La réédition, en 1998, de votre ouvrage consacré à la simplicité volontaire a rencontré beaucoup plus de succès que sa première édition, quinze ans auparavant. Comment expliquez-vous cet engouement soudain ?

Peut-être que les gens étaient moins sensibilisés à ces questions en 1984. À cette époque, l’urgence d’agir au plan environnemental n’était pas aussi présente qu’en 1998 et encore moins qu’aujourd’hui. On savait des choses, mais pas ce qu’on sait aujourd’hui. J’ai aussi l’impression que de plus en plus de gens font eux-mêmes le constat que la vie qu’ils mènent n’a pas de sens. Les gens courent, travaillent beaucoup, se dépêchent pour aller chercher les enfants à la garderie, consomment alors que les salaires ne suivent pas l’augmentation de la consommation… De plus en plus de gens se rendent compte qu’ils n’ont plus le temps de vivre. Autre explication, relevant d’un concours de circonstance : l’ouvrage a été davantage relayé dans la presse en 1998 que lors de sa précédente édition.

La simplicité volontaire semble à première vue relever de la démarche individuelle. Comment passer à une action collective ?

Les gens arrivent à la simplicité volontaire avec des préoccupations multiples : santé, justice sociale, environnement, épanouissement… Certains aussi ont tellement été embarqués par le système qu’ils se sentent pris à la gorge à cause de leurs dettes.
Personnellement, j’ai toujours été davantage tournée vers le collectif. J’étais médecin à l’origine, j’ai pratiqué 2 ans. Une des raisons pour lesquelles j’ai laissé la pratique de la médecine, c’est que je trouvais que l’intervention de personne à personne n’était pas suffisante. Si la société est malade, c’est la société qu’il faut guérir. Après ma médecine, je suis retourné étudier à l’université en organisation communautaire, afin d’aider les gens, les communautés à s’organiser pour se prendre en charge. Dans la première version de mon ouvrage « La simplicité volontaire », j’abordais déjà la question du communautaire et du collectif. Mais il n’existait pas de mouvement qui ramassait les idées de la simplicité volontaire au niveau collectif. Ça nous est venu d’Europe avec la décroissance…

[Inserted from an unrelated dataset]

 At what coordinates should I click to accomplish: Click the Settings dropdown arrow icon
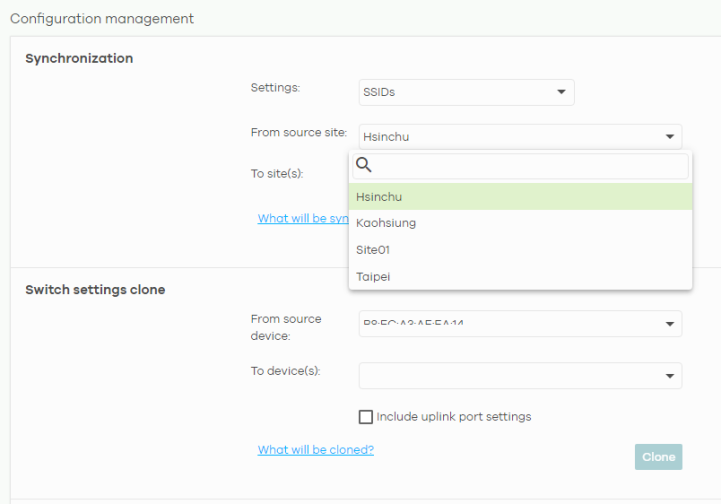[x=560, y=92]
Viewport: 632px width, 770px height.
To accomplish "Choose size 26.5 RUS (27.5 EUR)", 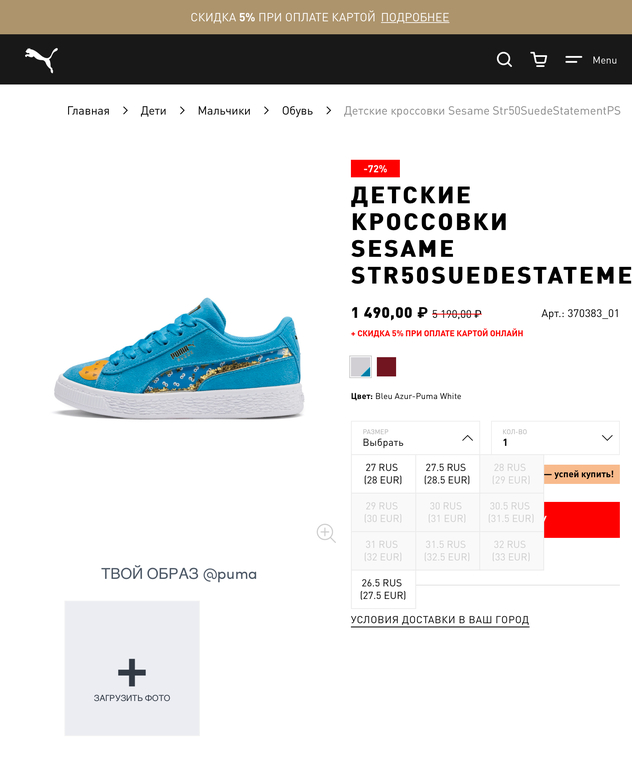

« La “décroissance” est une interpellation à la “croissance économique”, expression qui donne une connotation vivante et positive à des phénomènes destructeurs des écosystèmes et du tissu social. (…) La décroissance n’est pas une idéologie simpliste et moralisatrice mais un appel à la réflexion fondé sur un fait incontestable : sur une planète limitée, la croissance illimitée, objectif de tous nos gouvernements, est une impossibilité. Elle conduit à des déséquilibres de plus en plus dangereux. (…) Nous croyons qu’il est possible, en commençant aujourd’hui, d’entreprendre de mille façons un virage vers une organisation sociale vraiment soutenable, et conviviale en prime! »
(extraits du Manifeste du Mouvement québécois pour une décroissance conviviale : www.decroissance.qc.ca)

Vous vous êtes reconnu dans la décroissance ?

Oui, très vite. Quand j’ai commencé à lire des choses sur la décroissance, je me suis dit « Voilà ce qu’il faut ». Mes conférences, je les intitule désormais : « Au-delà de la simplicité volontaire, la décroissance conviviale ». Il y a deux ans, on a organisé un colloque visant à approfondir cette idée de la décroissance. Et le « Mouvement québécois pour une décroissance conviviale » a vu le jour.

Quelles sont les pistes proposées par ce mouvement de la décroissance conviviale pour aller vers un changement profond de société ?

Notre mouvement dit qu’on ne peut pas continuer une croissance économique constante, sur une terre qui est limitée, qui est finie. C’est une impossibilité physique, mathématique, etc. Quand on a fondé le mouvement, c’était très clair pour moi qu’il ne fallait pas se lancer trop vite dans l’action, qu’il fallait qu’on comprenne avant tout. Ce n’est pas notre mouvement qui va régler les problèmes en deux ou six mois, c’est un changement profond de société qu’il va falloir amener. Ça prendra du temps. Dans un premier temps, on analyse et on essaie de voir de quelle façon on pourrait faire. Très vite, on est obligé d’admettre que nos partis politiques, au pouvoir ou qui aspirent à l’être, ne sont pas du tout sensibles à ces questions-là. Les partis politiques actuels, de gauche ou de droite, sont tous axés sur la volonté de poursuivre la croissance économique et donc la consommation telle qu’elle est actuellement. Tout ce qu’ils proposent, c’est de verdir la croissance économique. Or, peinturer en vert est absolument insuffisant. Ça peut retarder les échéances un peu. Si on réussit à construire des voitures qui consomment un peu moins d’essence, on aura de l’essence un peu plus longtemps, mais on frappera quand même le mur de la fin du pétrole, que ce soit dans 5 ans ou dans 20 ans. Il y a d’autres murs qu’on a déjà frappés, comme celui des gaz à effet de serre. Le changement ne peut donc pas venir des gouvernements. Il faut qu’il vienne de la base.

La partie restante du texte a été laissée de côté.